• _Supplied material_

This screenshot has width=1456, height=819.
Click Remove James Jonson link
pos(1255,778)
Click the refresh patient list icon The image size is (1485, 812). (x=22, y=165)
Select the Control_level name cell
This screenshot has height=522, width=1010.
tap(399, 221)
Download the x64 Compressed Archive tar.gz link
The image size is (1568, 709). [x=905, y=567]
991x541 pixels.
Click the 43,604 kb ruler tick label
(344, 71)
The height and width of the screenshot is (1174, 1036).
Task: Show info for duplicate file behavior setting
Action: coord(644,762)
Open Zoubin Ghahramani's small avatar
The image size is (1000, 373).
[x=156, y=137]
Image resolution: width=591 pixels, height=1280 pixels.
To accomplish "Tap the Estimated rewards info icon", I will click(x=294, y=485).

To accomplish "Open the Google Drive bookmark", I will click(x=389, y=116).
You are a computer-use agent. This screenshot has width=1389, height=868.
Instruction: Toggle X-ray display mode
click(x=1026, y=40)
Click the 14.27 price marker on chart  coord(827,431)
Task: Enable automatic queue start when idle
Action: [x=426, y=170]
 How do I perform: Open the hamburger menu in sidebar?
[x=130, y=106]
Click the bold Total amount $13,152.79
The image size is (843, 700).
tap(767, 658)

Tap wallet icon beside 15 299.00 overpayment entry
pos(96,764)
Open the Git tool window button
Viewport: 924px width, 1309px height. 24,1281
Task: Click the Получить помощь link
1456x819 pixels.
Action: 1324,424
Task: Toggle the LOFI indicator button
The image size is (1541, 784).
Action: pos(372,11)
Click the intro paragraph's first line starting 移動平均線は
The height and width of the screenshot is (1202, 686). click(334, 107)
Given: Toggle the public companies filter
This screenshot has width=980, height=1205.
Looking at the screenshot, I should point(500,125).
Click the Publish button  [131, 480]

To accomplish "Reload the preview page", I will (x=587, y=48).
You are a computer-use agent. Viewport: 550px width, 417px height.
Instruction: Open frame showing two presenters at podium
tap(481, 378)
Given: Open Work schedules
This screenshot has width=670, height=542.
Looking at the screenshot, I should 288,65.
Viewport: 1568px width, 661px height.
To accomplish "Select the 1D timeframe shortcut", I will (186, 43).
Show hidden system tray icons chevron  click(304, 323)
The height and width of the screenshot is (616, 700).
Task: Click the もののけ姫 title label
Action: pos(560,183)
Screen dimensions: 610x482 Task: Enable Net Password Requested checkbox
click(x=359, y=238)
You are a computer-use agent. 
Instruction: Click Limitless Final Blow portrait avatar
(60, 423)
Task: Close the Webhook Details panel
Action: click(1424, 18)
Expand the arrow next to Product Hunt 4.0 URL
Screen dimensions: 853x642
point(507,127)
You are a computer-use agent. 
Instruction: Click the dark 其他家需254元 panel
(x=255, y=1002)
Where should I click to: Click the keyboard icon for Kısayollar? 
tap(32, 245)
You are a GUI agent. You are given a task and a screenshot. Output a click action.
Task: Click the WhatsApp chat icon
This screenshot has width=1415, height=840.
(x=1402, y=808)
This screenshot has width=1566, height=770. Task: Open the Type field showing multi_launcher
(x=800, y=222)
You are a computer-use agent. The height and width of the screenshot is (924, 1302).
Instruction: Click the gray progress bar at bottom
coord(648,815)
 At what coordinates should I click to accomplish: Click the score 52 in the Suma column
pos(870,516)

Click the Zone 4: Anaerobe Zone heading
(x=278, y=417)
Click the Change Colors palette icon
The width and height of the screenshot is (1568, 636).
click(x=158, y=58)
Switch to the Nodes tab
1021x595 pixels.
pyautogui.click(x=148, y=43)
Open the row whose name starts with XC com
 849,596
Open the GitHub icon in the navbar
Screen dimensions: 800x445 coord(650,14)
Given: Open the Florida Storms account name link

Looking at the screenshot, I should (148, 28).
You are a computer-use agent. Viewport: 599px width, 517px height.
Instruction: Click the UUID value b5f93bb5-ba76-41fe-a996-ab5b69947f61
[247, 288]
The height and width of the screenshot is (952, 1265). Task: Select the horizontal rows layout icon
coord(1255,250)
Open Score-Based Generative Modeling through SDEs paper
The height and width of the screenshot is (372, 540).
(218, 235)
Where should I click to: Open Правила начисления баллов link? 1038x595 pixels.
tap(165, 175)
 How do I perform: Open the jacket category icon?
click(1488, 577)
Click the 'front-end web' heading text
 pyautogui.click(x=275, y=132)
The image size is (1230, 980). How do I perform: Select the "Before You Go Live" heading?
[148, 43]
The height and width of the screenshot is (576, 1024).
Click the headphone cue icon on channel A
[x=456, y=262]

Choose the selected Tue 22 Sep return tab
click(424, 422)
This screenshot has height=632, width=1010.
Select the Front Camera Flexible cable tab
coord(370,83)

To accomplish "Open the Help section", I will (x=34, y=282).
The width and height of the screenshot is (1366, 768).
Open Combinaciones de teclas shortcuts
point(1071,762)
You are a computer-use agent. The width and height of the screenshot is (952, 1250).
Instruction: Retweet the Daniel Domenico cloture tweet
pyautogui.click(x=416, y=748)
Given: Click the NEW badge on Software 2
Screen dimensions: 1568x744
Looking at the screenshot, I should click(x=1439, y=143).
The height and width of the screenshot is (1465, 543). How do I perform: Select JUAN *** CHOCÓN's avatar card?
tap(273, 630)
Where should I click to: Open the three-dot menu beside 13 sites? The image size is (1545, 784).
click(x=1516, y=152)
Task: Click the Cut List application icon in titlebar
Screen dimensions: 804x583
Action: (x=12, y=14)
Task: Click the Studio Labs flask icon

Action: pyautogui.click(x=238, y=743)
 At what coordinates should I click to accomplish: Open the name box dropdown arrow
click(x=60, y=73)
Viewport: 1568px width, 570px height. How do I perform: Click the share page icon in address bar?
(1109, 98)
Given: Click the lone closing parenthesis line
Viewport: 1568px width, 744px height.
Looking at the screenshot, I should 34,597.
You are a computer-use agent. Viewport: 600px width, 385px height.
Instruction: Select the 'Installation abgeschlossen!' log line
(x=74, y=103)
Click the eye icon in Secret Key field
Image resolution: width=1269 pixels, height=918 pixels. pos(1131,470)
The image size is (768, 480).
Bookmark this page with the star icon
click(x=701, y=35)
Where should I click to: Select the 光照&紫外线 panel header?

• _Requirement_
Put every line of the data above, from the line containing "The image size is (1230, 980)." through the line containing "tap(273, 630)", into a JSON list of strings, with one string per line and blank lines left out.

• _Finished exercise_
[
  "The image size is (1230, 980). How do I perform: Select the \"Before You Go Live\" heading?",
  "[148, 43]",
  "The height and width of the screenshot is (576, 1024).",
  "Click the headphone cue icon on channel A",
  "[x=456, y=262]",
  "Choose the selected Tue 22 Sep return tab",
  "click(424, 422)",
  "This screenshot has height=632, width=1010.",
  "Select the Front Camera Flexible cable tab",
  "coord(370,83)",
  "To accomplish \"Open the Help section\", I will (x=34, y=282).",
  "The width and height of the screenshot is (1366, 768).",
  "Open Combinaciones de teclas shortcuts",
  "point(1071,762)",
  "You are a computer-use agent. The width and height of the screenshot is (952, 1250).",
  "Instruction: Retweet the Daniel Domenico cloture tweet",
  "pyautogui.click(x=416, y=748)",
  "Given: Click the NEW badge on Software 2",
  "Screen dimensions: 1568x744",
  "Looking at the screenshot, I should click(x=1439, y=143).",
  "The height and width of the screenshot is (1465, 543). How do I perform: Select JUAN *** CHOCÓN's avatar card?",
  "tap(273, 630)"
]